I will here be pointing out to all the world those things I observed in the new Steven Spielberg/Jon Favreau/Daniel Craig/Harrison Ford movie, "Cowboys and Aliens," that I believe fall into the category of being in connection with my material. These observations of mine would not have been made based on similarities alone, in fact, for the most part the similarities alone would not form enough of a basis whatsoever. The extensive set of reasons that go well beyond issues of similarities, such as the shorthand/lexicon and the ongoing inside references from certain camps that have now gone on for decades with relation to me/my material, will be omitted from this explanation. You can close your eyes and point at a good number of my blogs, you'll find something, frequently things for which I was able to include evidence, if you can add two and two (sometimes, 18 times 3 divided by 12 subtracted from a trillion).
I am particularly delighted to have influenced "Cowboys and Aliens" - it is a great, memorable movie! I expect few to be able to appreciate why I consider it likely such vaguely similar bits and pieces in "Cowboys and Aliens" were done apropos of my having first employed them. This blog today is therefore more for the benefit of the few who did these things for "Cowboys and Aliens":
- When Harrison Ford puts his hand on Daniel Craig's shoulder and Craig's reaction to this counts with the audience. This is the oft-used thing that I use in one of my three "more major" videos ("Gosk"; "Mall Man"; "Uncle's Dream" - all posted at Archive.Org), specifically here, my 1990/1992 "Uncle's Dream" video, the part where the mother's hand on the daughter's shoulder occurs, in connection with the line about "the hurting kind". "Cowboys and Aliens" has much stuff going on about the idea of the course of the child (and child surrogate) as set by the parent (stuff about who is or is not truly the "hurting kind" is also an important aspect of that moment in "Cowboys And Aliens").
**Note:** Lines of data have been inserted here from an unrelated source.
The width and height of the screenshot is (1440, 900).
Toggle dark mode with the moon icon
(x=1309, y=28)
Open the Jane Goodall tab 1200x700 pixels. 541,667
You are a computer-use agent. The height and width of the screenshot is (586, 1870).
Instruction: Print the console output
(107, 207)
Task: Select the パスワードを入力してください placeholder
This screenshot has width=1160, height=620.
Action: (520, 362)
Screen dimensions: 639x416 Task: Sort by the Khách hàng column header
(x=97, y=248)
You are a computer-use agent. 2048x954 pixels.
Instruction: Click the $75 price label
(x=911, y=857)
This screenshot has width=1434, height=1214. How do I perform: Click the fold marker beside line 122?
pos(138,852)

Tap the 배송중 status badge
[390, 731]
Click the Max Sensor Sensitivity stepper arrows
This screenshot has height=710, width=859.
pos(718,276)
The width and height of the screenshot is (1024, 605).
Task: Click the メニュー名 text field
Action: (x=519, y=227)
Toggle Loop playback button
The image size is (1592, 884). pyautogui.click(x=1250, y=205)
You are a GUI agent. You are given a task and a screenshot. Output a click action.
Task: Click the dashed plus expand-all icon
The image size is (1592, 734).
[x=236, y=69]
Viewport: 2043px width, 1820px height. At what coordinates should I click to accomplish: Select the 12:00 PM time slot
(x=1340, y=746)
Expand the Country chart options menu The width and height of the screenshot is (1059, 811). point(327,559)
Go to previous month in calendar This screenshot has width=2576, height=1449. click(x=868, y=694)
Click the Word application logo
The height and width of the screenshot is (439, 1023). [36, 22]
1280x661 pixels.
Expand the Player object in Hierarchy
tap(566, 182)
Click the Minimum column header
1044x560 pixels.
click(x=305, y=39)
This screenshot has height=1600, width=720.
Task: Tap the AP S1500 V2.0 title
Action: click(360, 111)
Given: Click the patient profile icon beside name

- People of one planet having a special power to mesmerize people of another planet. This occurs in both "Cowboys and Aliens" as well as in another one of my "more major" videos, my 1994/1998 "Gosk " video. We hear the Daniel Craig character respond with sarcasm when reminded how he had carelessly subjected himself to the mesmerizing; in "Gosk" the sarcasm is more extreme and not for the same reason, as the character using it does not accept that any mesmerizing has occurred. Nevertheless, in both cases it is a moment of sarcasm occurring within a discussion about aliens mesmerizing. I suppose one might possibly come across mesmerizing aliens in other stories within the genre, and so I would regard the degree of reference to my material here as likely the thing I also see a lot of from certain folk in entertainment: elements included apropos of me doing it (such as the opening logo shot of every DreamWorks movie, a bob in water, which I believe, for a set of reasons, began apropos of when I made this same image the opening shot of "Gosk" in 1994).
- In "Cowboys and Aliens", the opening shot following the credits sequence has Daniel Craig sitting up into frame, dumbfounded. This strongly resembles something I use in two of my three "more major" videos, "Gosk" and "Mall Man". I use the action of a character suddenly sitting up from a lying down position to convey a more magically dramatic awakening. In "Mall Man" it is the video's earliest real-time-ish shot of the main character, seen at the end of the credits sequence (as in "Cowboys and Aliens"); in "Gosk", Dockert is lying down, when suddenly one of the girls says, "So what if we are on another planet?", after having previously made no concession whatsoever to this assertion by Dockert. This causes Dockert to open his eyes and sit up. The question of whether or not a character has cognizance of an alien presence is most significant to this sitting up moment in BOTH their movie and my video.